Drei Würfel, die verschieden angeordnet werden können, ein Stuhl, der am Anfang umgeworfen auf der Bühne liegt, ein Flaschenzug mit mehreren Seilen und Leuchtstäben, die diagonal den Raum queren, sowie im Hintergrund eine Projektionsfläche definieren den Aktionsraum. Am Anfang – wie auch am Ende – ist im Video eine auf den Rücken gefallene Fliege zu sehen, die sich frei zu strampeln versucht. Zunächst scheint Eva Baumann, in grauer weiter Hose und einem langärmeligen Schlabbershirt gekleidet (Kostüm: Karin Wittig), allein auf der Bühne. Sie hockt auf dem Bühnenboden, mit heftigen Hand- und Körperbewegungen die Mittel des Ausdruckstanzes umsetzend. Erst dann erscheint hinter den Würfeln die Gliederpuppe, die von ihrer Macherin Heiderose getauft wurde. Zunächst mit dem Rücken zum Publikum sitzen beide da: Das Bild einer liebevollen Zweisamkeit entsteht, die Mutter flüstert dem Kind etwas ins Ohr, bevor sich die Szene wieder auflöst.

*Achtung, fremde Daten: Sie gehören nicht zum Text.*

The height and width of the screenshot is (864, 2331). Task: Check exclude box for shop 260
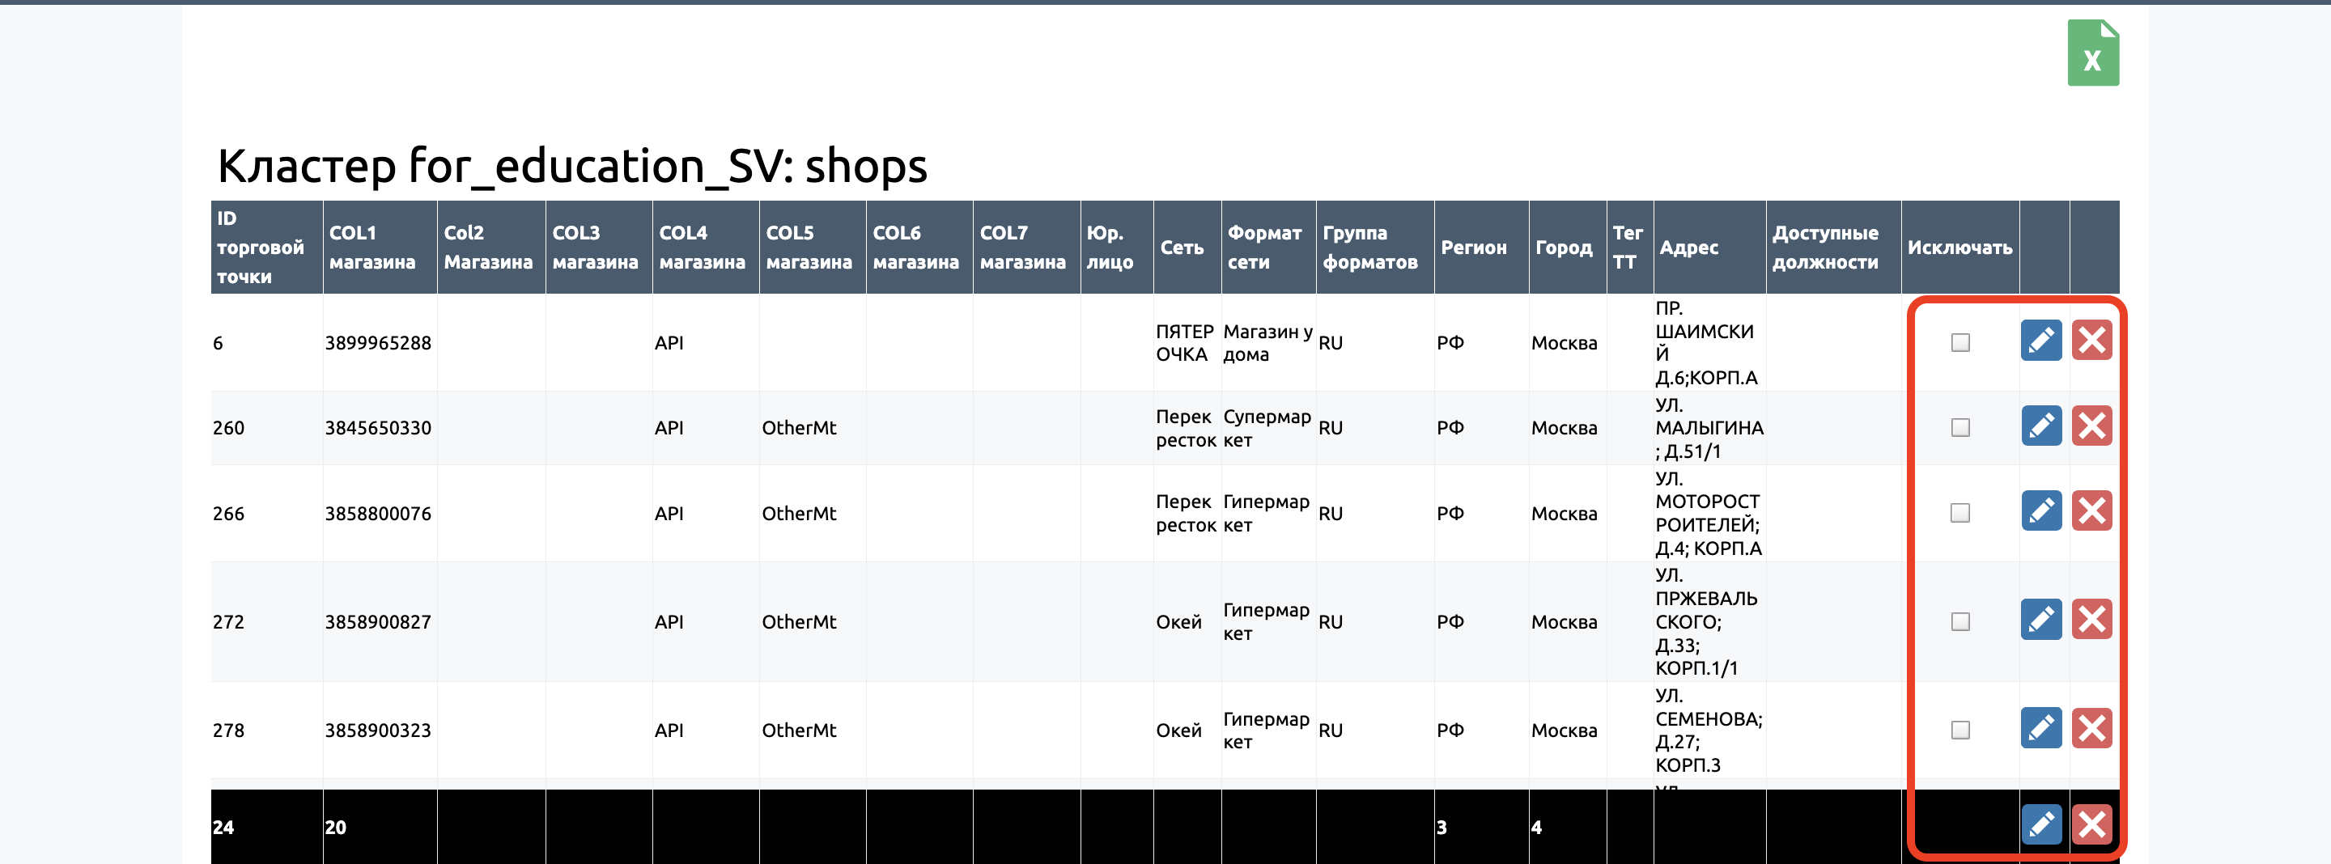point(1960,428)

Kein Wort wird gesprochen, schöne wie betroffen machende Bilder drücken sich allein durch das gewählte Bewegungsrepertoire und durch die Beziehung zwischen Tänzerin und Puppe aus. Wenn am Anfang deutlich zu sein scheint, dass sich hierin eine Mutter-Kind-Verbindung spiegelt, unterstützt noch dadurch, dass die Puppe durch die Tänzerin animiert werden muss, so wird im Verlaufe der Aufführung diese Relation verwischt. In dem Maße, wie die Figur an Eigenleben gewinnt (hier wird das Outside Eye des Figurenspielers Jan Jedenak sichtbar), ist nicht mehr deutlich auszumachen, wer Mutter, wer Kind ist. Die Gewaltverhältnisse changieren im Wechsel zwischen liebevollen Gesten und subtilen Unterdrückungshandlungen. Diese gegenseitige Abhängigkeit zeigt sich besonders deutlich, wenn beide durch den Flaschenzug miteinander verbunden sind und so im Bild festgehalten wird, wer grade die Gewalthoheit hat. Wenn Eva Baumann in dessen Fäden hängt, wird sie selbst für einen Augenblick zur Marionette.

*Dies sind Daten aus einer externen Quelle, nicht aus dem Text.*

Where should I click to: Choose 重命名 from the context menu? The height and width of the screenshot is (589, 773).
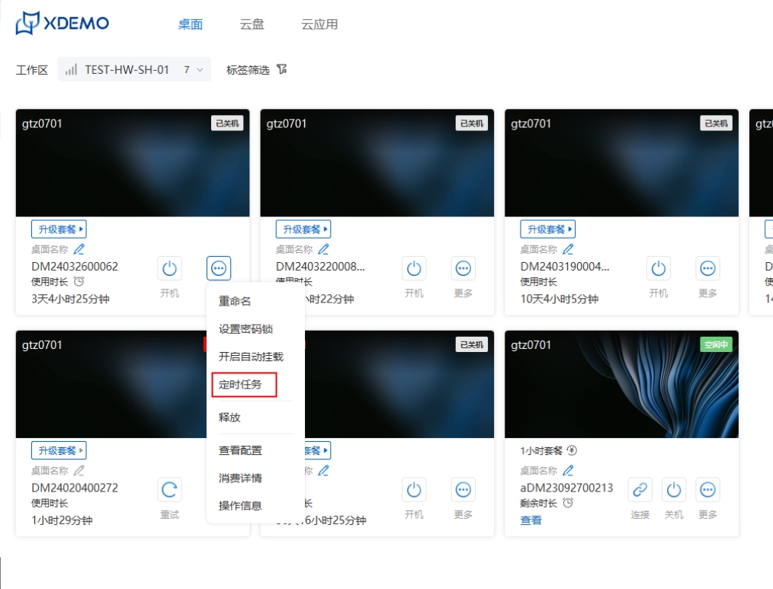click(235, 302)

Sie wechselt in ihrem Spiel zwischen Momenten die durch schnelle Bewegungen gekennzeichnet sind, und langen stillen Phasen, in denen nicht nur die Tänzerin die von ihr geschaffene Szenerie beobachtet, sondern es auch dem Publikum ermöglicht wird, die codierten Bilder für sich zu entschlüsseln und auf sich einwirken zu lassen. Immer wieder drückt sich in ihren körperlichen Aktionen die Sehnsucht nach Nähe aus, auf die sich wortwörtlich Schatten werfen (Lichtregie: Doris Schopf), die überlebensgroß werden und diese Nähe wieder in graue Tristesse auflösen. Eine besondere Rolle hat dabei der Soundtrack der niederländischen Komponistin Evelien van den Brock, rhythmisch, zunächst in einzelne Töne gegliedert, dann in elektronisch erzeugte Klänge übergehend, in denen wiederum kleine melodische Abfolgen versteckt sind. Sobald eine Situation bedrohlich zu werden beginnt, intensiviert sich die Musik, gewinnt an Lautstärke und regiert derart die Bewegung auf der Bühne und die Gefühle des Publikums.
Eva Baumann ist ein Abend mit starken Bildern gelungen, die betroffen machen und drüber nachdenken lassen, was wir bewusst und unbewusst Kindern antun.